Packet sniffers, or protocol analyzers as they’re sometimes called are useful network administration tools. Admins will use them to look at network traffic much like highway traffic cameras monitor traffic on the roadways. How much traffic is there? Where is it all coming from and going to? What kind of traffic is it? Regular monitoring can answer questions like these.
Even if you never use one, just knowing what they are and how they work is useful for anyone who works with computers. I’ve read stories of IT staff performing a live capture of unencrypted packets as part of a user education seminar in order to demonstrate to end users the necessity of using encryption. Seeing someone’s email sniffed and presented on a big screen can be an eye-opening way to make a point about the necessity of network security.
Historically I’ve recommended Wireshark as a great, free, open-source packet sniffer. Free is always good, and I like the fact that it runs on many operating systems. That way anyone can just download it, install it on their home computer and try it out. Network Monitor, on the other hand, is Microsoft’s answer. Historically it only came with specific versions of Microsoft’s server-oriented products. But it’s been revamped, improved, and is now available as a free download. But you must have Windows 7, or Windows Server 2003 or newer.

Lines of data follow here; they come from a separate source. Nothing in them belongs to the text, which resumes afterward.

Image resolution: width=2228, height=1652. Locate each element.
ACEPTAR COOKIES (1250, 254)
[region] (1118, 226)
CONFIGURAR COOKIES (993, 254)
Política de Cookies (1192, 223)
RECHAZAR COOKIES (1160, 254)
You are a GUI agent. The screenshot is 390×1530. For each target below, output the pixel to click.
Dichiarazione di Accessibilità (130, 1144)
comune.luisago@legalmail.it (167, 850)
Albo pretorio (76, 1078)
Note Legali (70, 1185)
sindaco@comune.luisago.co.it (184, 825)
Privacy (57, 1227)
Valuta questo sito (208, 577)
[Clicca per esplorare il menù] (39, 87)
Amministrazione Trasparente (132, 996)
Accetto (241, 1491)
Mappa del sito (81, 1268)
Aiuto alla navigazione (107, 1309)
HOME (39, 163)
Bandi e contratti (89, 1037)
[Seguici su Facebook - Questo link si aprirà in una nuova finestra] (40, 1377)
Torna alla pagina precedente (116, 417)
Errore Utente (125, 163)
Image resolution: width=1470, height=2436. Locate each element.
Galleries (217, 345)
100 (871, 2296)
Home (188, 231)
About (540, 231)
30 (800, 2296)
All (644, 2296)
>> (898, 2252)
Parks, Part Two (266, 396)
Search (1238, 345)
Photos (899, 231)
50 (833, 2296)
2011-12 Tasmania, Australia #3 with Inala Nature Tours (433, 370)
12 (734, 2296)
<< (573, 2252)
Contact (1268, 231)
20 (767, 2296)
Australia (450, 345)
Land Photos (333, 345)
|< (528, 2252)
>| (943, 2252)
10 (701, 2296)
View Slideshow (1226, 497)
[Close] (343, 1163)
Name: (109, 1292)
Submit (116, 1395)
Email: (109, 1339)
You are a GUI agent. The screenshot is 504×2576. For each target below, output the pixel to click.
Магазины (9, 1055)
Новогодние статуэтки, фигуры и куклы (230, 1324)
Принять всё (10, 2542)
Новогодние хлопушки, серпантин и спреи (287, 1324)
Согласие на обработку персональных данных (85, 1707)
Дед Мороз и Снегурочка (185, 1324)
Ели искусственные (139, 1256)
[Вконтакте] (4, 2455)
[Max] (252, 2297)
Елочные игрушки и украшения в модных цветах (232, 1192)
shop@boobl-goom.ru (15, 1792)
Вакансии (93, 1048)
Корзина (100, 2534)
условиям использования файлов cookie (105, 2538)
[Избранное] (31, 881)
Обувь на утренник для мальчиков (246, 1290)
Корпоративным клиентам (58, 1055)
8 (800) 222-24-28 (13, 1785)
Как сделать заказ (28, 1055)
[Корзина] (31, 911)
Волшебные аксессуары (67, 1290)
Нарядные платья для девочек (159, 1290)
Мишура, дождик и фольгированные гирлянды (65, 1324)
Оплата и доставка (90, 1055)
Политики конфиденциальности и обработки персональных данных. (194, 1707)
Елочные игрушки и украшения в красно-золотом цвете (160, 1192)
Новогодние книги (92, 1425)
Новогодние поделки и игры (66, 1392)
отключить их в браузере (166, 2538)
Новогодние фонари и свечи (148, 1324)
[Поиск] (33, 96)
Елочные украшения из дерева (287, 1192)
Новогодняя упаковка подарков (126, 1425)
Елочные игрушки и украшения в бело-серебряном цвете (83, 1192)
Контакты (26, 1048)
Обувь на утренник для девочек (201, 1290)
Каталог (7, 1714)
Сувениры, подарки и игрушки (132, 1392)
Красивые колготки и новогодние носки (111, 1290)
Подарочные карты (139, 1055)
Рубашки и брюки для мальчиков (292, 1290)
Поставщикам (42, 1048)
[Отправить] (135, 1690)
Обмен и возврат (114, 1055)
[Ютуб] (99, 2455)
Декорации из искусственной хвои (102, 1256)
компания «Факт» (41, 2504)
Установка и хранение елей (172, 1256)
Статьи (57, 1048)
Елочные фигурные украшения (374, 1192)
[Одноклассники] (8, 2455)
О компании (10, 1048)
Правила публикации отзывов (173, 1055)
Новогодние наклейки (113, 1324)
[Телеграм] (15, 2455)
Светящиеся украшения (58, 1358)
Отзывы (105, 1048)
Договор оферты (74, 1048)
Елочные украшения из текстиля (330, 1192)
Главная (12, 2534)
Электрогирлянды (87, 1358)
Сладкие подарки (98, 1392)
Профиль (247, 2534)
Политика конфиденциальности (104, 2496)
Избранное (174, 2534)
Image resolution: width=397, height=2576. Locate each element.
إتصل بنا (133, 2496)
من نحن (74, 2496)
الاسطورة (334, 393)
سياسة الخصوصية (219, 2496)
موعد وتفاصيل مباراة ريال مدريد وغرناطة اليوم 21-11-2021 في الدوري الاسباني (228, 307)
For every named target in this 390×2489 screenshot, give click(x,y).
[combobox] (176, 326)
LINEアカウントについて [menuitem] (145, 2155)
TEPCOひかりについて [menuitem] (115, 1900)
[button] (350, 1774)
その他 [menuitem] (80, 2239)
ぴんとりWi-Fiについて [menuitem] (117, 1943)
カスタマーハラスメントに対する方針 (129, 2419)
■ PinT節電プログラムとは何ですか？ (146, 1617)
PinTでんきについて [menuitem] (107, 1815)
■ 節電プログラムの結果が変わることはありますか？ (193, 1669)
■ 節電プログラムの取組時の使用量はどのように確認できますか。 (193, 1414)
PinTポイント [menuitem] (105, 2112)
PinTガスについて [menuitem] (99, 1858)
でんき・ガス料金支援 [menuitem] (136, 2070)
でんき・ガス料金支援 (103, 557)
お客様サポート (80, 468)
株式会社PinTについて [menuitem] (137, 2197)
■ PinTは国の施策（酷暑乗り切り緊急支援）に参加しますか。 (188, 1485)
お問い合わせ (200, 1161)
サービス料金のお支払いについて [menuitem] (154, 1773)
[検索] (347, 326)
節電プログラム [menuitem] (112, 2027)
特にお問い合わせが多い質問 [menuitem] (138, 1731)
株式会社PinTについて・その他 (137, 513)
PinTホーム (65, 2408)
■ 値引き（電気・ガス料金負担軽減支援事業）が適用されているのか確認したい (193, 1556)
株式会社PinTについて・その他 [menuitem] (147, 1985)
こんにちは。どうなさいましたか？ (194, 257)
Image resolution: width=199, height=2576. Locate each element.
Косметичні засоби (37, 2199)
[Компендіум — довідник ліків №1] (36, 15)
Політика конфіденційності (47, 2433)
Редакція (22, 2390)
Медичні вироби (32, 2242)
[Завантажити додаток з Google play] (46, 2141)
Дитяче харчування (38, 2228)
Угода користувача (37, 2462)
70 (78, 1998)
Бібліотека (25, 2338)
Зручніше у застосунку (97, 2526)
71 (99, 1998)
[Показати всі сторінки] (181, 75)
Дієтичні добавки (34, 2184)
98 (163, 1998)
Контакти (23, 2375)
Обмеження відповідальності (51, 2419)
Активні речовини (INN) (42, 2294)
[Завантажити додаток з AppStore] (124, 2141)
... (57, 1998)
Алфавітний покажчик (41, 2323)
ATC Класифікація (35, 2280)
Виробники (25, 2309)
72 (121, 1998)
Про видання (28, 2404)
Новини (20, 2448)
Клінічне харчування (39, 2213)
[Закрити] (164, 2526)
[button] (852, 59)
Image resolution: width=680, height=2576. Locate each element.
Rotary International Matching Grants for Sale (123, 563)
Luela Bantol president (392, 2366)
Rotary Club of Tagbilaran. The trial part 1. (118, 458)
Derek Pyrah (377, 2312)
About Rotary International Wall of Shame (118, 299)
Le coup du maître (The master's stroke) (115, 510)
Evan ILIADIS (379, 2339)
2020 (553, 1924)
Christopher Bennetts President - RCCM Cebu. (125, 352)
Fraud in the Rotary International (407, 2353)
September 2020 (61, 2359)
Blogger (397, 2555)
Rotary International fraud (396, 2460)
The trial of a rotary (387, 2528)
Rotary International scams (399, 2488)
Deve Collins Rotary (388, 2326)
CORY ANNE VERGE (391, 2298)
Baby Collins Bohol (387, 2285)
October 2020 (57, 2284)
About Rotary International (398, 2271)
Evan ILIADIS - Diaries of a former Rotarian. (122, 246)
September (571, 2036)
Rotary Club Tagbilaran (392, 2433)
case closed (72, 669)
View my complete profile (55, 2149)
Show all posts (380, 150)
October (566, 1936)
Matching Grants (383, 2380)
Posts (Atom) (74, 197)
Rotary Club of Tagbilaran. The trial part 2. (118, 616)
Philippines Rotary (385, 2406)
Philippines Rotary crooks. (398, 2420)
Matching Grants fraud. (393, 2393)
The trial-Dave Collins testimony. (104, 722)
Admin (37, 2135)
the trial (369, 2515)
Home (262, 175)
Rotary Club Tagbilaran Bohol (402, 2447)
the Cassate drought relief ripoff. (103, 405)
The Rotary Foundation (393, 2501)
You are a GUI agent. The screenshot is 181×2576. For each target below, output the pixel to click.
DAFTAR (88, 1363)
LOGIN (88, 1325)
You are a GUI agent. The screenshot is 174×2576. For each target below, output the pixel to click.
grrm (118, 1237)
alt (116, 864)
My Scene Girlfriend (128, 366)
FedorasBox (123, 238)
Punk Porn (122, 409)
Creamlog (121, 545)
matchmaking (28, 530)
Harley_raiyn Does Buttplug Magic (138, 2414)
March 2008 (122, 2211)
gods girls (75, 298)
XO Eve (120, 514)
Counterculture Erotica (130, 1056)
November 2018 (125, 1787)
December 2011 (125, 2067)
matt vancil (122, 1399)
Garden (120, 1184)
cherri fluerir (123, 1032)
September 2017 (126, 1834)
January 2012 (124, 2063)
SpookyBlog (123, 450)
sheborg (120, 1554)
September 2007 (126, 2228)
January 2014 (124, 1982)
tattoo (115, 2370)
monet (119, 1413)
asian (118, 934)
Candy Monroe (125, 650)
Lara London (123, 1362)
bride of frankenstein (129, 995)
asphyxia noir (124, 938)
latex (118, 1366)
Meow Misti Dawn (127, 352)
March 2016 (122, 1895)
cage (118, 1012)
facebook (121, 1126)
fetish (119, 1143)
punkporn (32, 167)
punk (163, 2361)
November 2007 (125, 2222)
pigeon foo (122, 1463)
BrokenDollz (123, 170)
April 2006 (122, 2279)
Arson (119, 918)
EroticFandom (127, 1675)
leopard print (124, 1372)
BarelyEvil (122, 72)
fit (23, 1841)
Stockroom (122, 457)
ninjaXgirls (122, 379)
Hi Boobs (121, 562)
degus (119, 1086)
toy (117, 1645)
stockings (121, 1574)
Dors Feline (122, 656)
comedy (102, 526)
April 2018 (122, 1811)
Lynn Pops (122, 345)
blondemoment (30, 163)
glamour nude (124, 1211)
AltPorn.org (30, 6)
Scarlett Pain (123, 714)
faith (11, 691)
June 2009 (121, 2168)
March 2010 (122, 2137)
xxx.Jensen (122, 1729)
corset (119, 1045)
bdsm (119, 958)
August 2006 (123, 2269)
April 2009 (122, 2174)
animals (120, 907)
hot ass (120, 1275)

So Wireshark might be a good choice for you if you have Vista, XP, or if you are looking for a full-featured, free program that has powerful, commercial-grade add-ons and training available. Network Monitor is definitely worth knowing if you work (or plan to work) in a Microsoft shop, since it will already be available on your servers. Plus, some admins find Network Monitor easier to learn and use for regular, basic tasks. Whichever you use, seeing the depth of information available to you—or anyone who can access your network—is worthwhile.